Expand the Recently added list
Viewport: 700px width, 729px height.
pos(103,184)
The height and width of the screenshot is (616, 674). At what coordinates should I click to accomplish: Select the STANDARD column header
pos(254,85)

________________________

Set down exactly, and only, the lines from the one containing "The height and" through the final line of the entries above.

* WRITTEN ANSWER
The height and width of the screenshot is (616, 674). At what coordinates should I click to accomplish: Select the STANDARD column header
pos(254,85)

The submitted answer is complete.